::: Teks Bacaan
Adapun maksud menjaga Allah ‘Azza wa Jalla adalah dengan cara menjaga hak-Nya, yaitu menjalankan yang wajib dan sunnah dan menjauhi larangan-Nya. Sedangkan yang dimaksud dengan penjagaan Allah ‘Azza wa Jalla terhadap manusia ada dua bentuk: Allah menjaga urusan dunianya dengan menyehatkan badannya, melapangkan rezekinya, menjaga anak dan istrinya, dan lain-lain. (Tuhfatul Ahwadzi 6/308)
Ini adalah satu contoh pendidikan anak yang dicontohkan oleh Rasulullah ﷺ, yaitu hendaknya ketika anak masih kecil diajari tauhid sehingga ia mengenal Robbnya.
Hubungan antara takdir dengan ikhtiar (usaha)
Mungkin kita bertanya: Bagaimana kita menghubungkan antara takdir dengan usaha? Karena ayat atau hadits tidak mungkin bertentangan satu sama lain, karena keduanya merupakan wahyu Allah yang diturunkan kepada Rasulullah ﷺ.
::::::
Soal dan Tugas ->
a. Salin lagi bagian teks bacaan mulai dari "Adapun maksud menjaga" sampai dengan "dengan ikhtiar (usaha)", dan tukar "anak" dengan "buah hati".
b. Sambung teks bacaan tentang takdir dan ikhtiar dari tempat teks itu berhenti.
::: Data yang Diberikan
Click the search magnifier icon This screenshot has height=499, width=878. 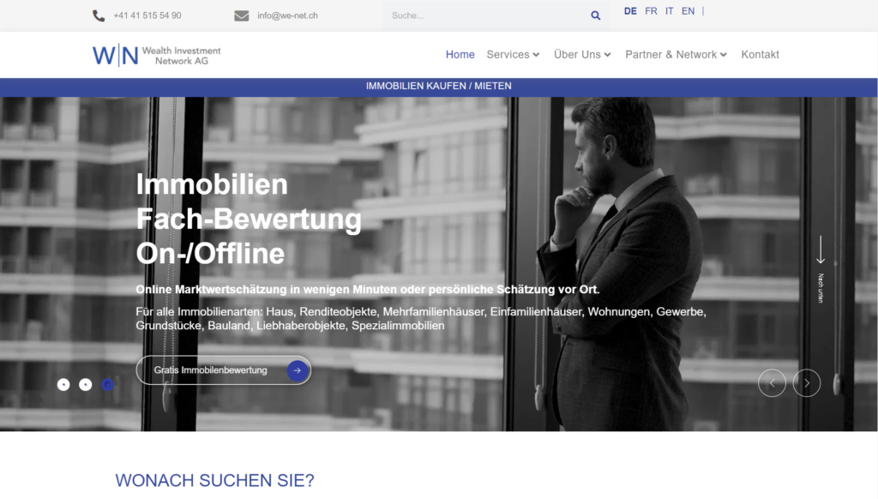click(x=596, y=15)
::::::
Kunci Jawaban ->
a.
Adapun maksud menjaga Allah ‘Azza wa Jalla adalah dengan cara menjaga hak-Nya, yaitu menjalankan yang wajib dan sunnah dan menjauhi larangan-Nya. Sedangkan yang dimaksud dengan penjagaan Allah ‘Azza wa Jalla terhadap manusia ada dua bentuk: Allah menjaga urusan dunianya dengan menyehatkan badannya, melapangkan rezekinya, menjaga buah hati dan istrinya, dan lain-lain. (Tuhfatul Ahwadzi 6/308)
Ini adalah satu contoh pendidikan buah hati yang dicontohkan oleh Rasulullah ﷺ, yaitu hendaknya ketika buah hati masih kecil diajari tauhid sehingga ia mengenal Robbnya.
Hubungan antara takdir dengan ikhtiar (usaha)

b.
Ali bin Abu Tholib Radhiyallaahu ‘anhu berkata: Ketika kami sedang mengiring jenazah di Baqi’ Ghorqod (sebuah tempat pemakaman di Madinah), datanglah Rasulullah ﷺmenghampiri kami. Beliau segera duduk dan kami pun ikut duduk di sekeliling beliau yang ketika itu memegang sebatang tongkat kecil. Beliau menundukkan kepalanya dan mulailah membuat goresan-goresan kecil di tanah dengan tongkatnya itu, kemudian beliau bersabda: “Tidak ada seorang pun dari kamu sekalian atau tidak ada satu jiwa pun yang hidup kecuali telah Allah tentukan kedudukannya, di surga ataukah di neraka, serta apakah ia akan sengsara ataukah bahagia.”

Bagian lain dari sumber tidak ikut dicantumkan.